• _Available data_:
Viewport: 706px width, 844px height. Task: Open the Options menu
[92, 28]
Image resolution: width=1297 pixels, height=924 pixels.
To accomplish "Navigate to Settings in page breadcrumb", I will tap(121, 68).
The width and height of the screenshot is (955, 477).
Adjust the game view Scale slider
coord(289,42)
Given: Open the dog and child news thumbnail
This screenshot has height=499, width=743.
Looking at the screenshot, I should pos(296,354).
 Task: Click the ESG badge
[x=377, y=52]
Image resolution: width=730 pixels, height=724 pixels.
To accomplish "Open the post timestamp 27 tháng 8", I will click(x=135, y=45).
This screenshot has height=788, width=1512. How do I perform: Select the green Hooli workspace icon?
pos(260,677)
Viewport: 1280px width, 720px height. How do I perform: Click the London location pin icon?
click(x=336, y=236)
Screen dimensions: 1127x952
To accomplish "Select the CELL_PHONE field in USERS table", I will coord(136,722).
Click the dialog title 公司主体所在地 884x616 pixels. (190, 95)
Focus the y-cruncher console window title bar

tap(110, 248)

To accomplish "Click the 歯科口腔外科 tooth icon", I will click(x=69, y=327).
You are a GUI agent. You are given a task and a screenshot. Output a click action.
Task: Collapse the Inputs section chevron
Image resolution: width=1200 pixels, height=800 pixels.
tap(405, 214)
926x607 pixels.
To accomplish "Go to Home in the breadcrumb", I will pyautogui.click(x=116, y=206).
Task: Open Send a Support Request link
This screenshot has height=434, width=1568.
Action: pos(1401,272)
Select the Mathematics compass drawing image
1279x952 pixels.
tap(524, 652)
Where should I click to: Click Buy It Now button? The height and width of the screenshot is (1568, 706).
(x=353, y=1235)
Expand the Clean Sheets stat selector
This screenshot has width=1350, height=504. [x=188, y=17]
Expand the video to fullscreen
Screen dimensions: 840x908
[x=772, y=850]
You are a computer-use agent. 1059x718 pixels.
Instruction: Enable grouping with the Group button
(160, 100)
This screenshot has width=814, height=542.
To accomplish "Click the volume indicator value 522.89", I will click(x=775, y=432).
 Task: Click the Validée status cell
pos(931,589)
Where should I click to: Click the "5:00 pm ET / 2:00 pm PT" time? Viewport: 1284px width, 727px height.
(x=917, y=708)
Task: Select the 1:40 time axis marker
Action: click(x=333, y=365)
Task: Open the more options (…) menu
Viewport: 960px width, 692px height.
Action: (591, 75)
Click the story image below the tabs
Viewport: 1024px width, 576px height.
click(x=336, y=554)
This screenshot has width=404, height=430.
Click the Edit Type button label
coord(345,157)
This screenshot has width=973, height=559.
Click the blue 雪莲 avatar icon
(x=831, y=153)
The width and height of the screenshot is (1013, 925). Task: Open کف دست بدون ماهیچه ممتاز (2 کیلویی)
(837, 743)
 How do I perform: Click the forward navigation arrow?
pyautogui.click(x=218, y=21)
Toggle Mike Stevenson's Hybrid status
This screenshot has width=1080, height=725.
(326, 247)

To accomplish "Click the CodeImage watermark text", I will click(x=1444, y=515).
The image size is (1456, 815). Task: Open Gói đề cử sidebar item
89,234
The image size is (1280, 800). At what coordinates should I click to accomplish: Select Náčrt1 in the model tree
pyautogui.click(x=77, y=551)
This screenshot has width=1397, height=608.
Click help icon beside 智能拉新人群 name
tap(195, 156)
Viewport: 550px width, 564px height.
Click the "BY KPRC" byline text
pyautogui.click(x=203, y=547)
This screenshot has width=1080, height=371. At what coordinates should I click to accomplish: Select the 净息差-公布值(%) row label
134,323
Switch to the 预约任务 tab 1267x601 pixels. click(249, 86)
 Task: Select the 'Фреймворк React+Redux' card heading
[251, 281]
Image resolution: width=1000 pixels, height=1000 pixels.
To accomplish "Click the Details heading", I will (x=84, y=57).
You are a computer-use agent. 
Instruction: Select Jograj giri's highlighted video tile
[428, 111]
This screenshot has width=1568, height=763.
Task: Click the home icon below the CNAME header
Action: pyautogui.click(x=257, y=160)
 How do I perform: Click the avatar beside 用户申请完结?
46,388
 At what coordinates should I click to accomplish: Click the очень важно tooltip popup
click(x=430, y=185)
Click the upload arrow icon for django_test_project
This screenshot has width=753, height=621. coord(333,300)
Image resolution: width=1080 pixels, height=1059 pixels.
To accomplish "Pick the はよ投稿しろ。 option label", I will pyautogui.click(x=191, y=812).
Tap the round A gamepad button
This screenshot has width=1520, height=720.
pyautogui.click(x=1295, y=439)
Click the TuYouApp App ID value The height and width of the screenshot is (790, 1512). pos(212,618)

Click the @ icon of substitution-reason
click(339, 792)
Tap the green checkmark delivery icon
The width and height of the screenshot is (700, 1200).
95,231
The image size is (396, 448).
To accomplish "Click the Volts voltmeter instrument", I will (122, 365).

• _Exercise brief_: For the word "computer", tally the lines of the entries in which it appears and give the total alone.

• _Finished task_: 2